É durante a época de migração para terras menos inóspitas que os animais podem disseminar vírus até então “isolados” em certas áreas ou espécies. Este é mais um dos efeitos colaterais do aquecimento global, como alertam os autores de um estudo recente publicado na revista Nature, prevendo que esta troca viral entre animais, que nunca antes coexistiram, será a causa de futuras pandemias.
Para rastrear o problema, os autores da investigação sobre o risco de transmissão de vírus entre espécies devido às mudanças climáticas, tomam como referência o Ébola, um patogénico mortalmente perigoso para humanos e do qual, pelo menos, 13 variedades podem ser “hospedeiros” de mamíferos que coexistem na zona central da África, desde morcegos a primatas. Forçados por uma hipotética destruição do seu habitat, esses animais vão deslocar-se para territórios menos quentes e mais férteis em latitudes mais altas.
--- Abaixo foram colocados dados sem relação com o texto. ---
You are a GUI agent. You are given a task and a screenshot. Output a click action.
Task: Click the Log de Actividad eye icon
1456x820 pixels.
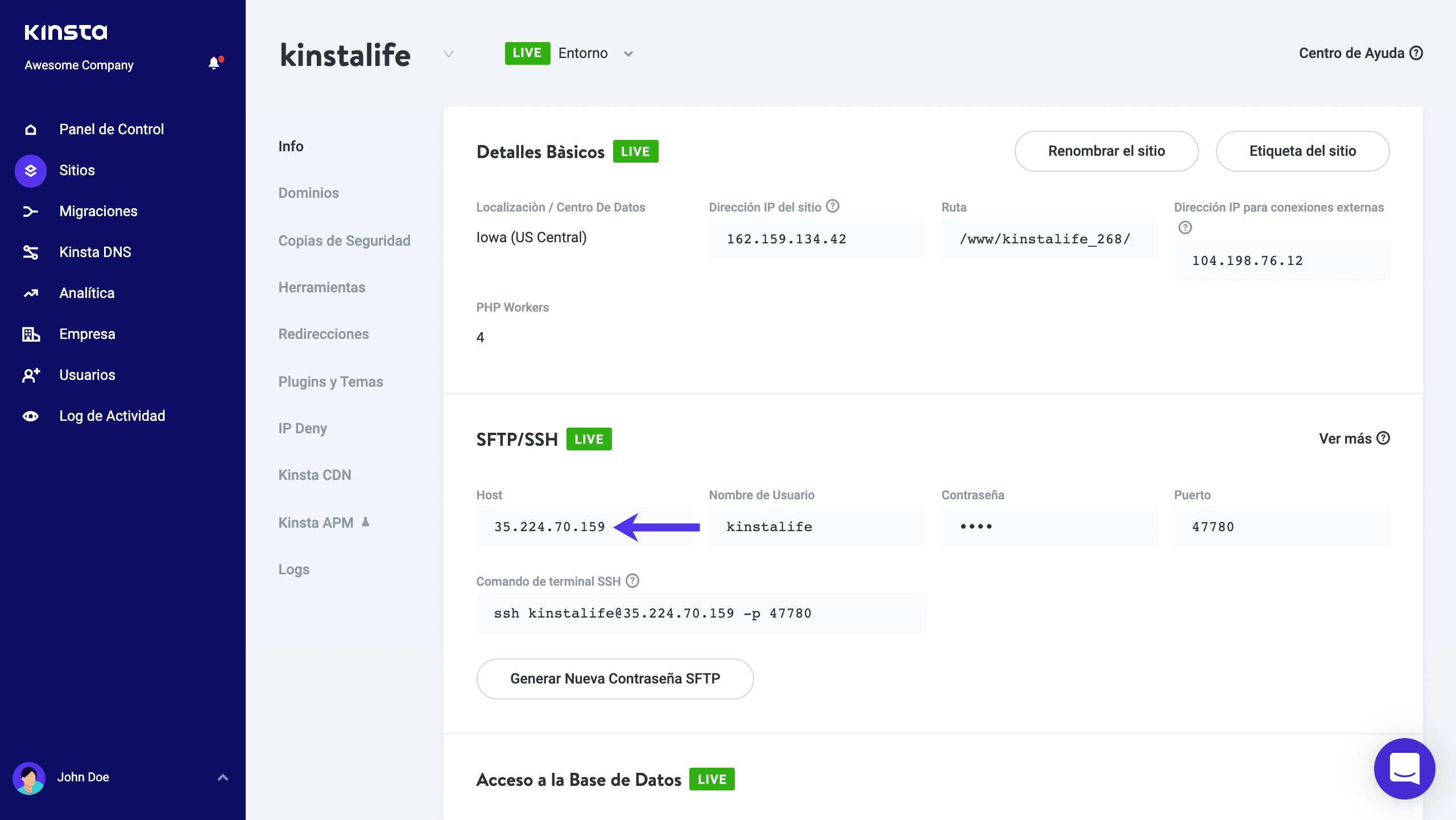pyautogui.click(x=31, y=416)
Os cientistas que assinaram o estudo, pertencentes a universidades dos Estados Unidos e da África do Sul, calculam que durante a sua migração, esses mamíferos terão contacto com cerca de 2 455 a 3 695 criaturas, o que causará mais de uma centena de episódios de transmissão do vírus “em áreas que cobrem uma parte muito maior de África do que o atual nicho zoonótico do Ébola.”
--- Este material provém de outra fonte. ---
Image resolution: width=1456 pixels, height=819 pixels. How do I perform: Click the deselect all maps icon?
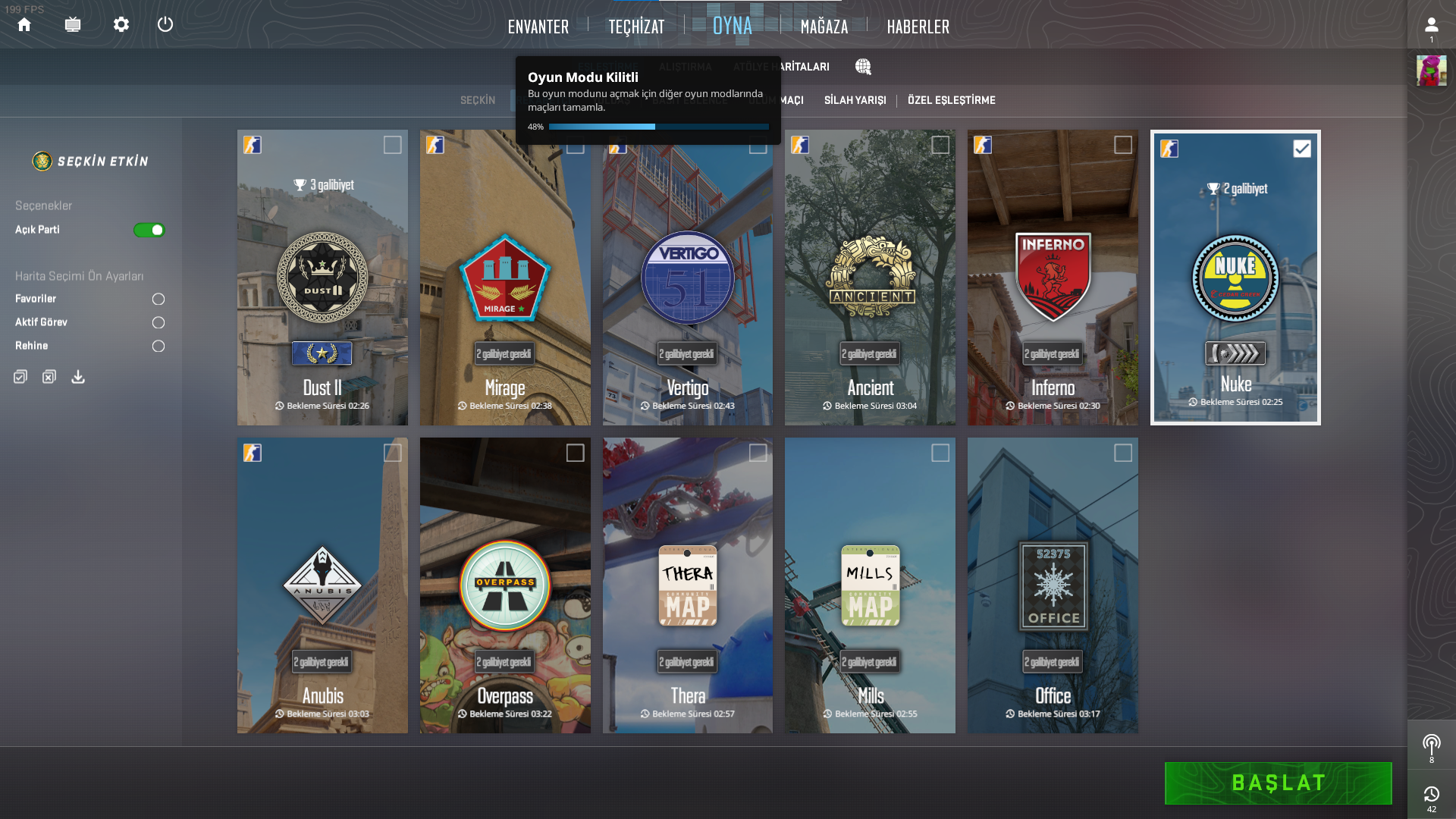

Deixando de lado o risco de contágio humano, essa situação pode expor várias novas espécies de animais selvagens a um vírus historicamente responsável por consideráveis mortes de primatas.
De qualquer forma, o Ébola não é a única ameaça que arrasta esse fenómeno migratório: com 8 429 primeiros encontros entre morcegos e primatas que dariam origem a 110 episódios de troca viral, é provável que “muitos outros vírus tropicais” experimentem novas oportunidades evolutivas devido às alterações climáticas.
“Assumindo que a troca de vírus ocorrerá inicialmente em áreas sobrepostas de novos hospedeiros, descobrimos que a maior parte dessa troca deve ocorrer em ecossistemas de alta altitude e ricos em espécies, principalmente na África e na Ásia”, argumentam.
A troca de novos vírus, provavelmente, será limitada pela incapacidade de alguns tipos de animais se espalharem, especialmente os que não voam. Nas simulações, os investigadores também tiveram em consideração esse factor, além de outros como o tamanho do corpo ou nível trófico e tempo de geração.
O estudo revelou que os carnívoros foram responsáveis por uma percentagem um pouco maior de “primeiros contactos” entre as espécies, principalmente, em relação aos roedores. Os morcegos causaram um nível “desproporcionalmente maior” de propagação viral devido à sua capacidade de voar. Os morcegos, aliás, já são responsáveis por 90% dos contactos iniciais em todos os cenários analisados.
De acordo com esta pesquisa, mesmo as projeções mais otimistas sobre a redução das emissões de gases de efeito estufa não podem reduzir o risco de transmissão viral causada pelo aquecimento global. Se o processo for mais lento, as espécies provavelmente sobreviverão às mudanças de habitat e ocorrerão ainda mais “primeiros encontros”.